Regularly I am contacting publishers and editors to:

  • Inquire about a missing payment.
  • Excite them to read an outstanding submission.
  • Push for more desirable contract terms.
  • Ask when we will see the cover.
  • Ask why we haven’t yet seen a marketing plan.
  • Push again for better contract terms.
  • Nag them to read an outstanding submission.
  • Push for an offer.
  • Ask why the author hasn’t yet received revisions.
  • Push yet again for those same damn contract terms that I refuse to let go of.
  • Push for another offer.
  • Kindly suggest a vision for the cover and publishing vision for the book.
  • Throw out ideas for a marketing and publicity plan.
  • Calling to remind the editor that it’s time to start talking about a new contract (even without material from the author).

Many times these conversations, phone calls, and emails are happening even without an author’s knowledge. While certainly, I do work to keep my authors updated as much as possible. All of the calls and emails on this list don’t always lead to an instant update. Often they are just getting the wheels turning and moving so we will have an update.

So next time you’re concerned that maybe your agent isn’t doing enough, give her a call.
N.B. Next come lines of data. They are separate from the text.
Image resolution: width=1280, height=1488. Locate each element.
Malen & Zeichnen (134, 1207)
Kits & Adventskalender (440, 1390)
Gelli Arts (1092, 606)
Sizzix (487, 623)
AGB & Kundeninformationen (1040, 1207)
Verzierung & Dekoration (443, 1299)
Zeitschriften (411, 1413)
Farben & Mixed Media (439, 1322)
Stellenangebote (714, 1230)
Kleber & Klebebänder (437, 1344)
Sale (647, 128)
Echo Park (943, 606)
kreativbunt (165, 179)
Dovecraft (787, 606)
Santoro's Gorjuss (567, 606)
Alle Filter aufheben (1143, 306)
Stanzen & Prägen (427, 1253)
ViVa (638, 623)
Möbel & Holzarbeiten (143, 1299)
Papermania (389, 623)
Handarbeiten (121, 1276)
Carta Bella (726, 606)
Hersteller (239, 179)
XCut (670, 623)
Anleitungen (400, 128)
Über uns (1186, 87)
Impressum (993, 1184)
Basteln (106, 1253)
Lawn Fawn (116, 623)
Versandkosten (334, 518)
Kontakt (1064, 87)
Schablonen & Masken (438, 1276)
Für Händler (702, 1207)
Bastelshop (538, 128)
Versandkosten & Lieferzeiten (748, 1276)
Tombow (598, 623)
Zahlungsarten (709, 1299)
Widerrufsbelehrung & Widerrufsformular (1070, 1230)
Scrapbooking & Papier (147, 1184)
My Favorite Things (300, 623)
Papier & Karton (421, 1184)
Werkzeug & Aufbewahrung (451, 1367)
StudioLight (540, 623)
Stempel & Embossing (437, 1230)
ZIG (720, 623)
My guess is she’s doing a lot, she just doesn’t have much to report yet.

3 responses to “Behind the Scenes of a Literary Agency”

  1. Avatar Susan Drew says:

    Thank you, Jessica! It’s great to hear all the steps that are going into a book. And thank you for being a pain in the ass.

  2. Avatar AJ Blythe says:

    I knew an agent would be agenting without necessarily reporting to their authors, but I didn’t know about the last dot point. Does that happen often?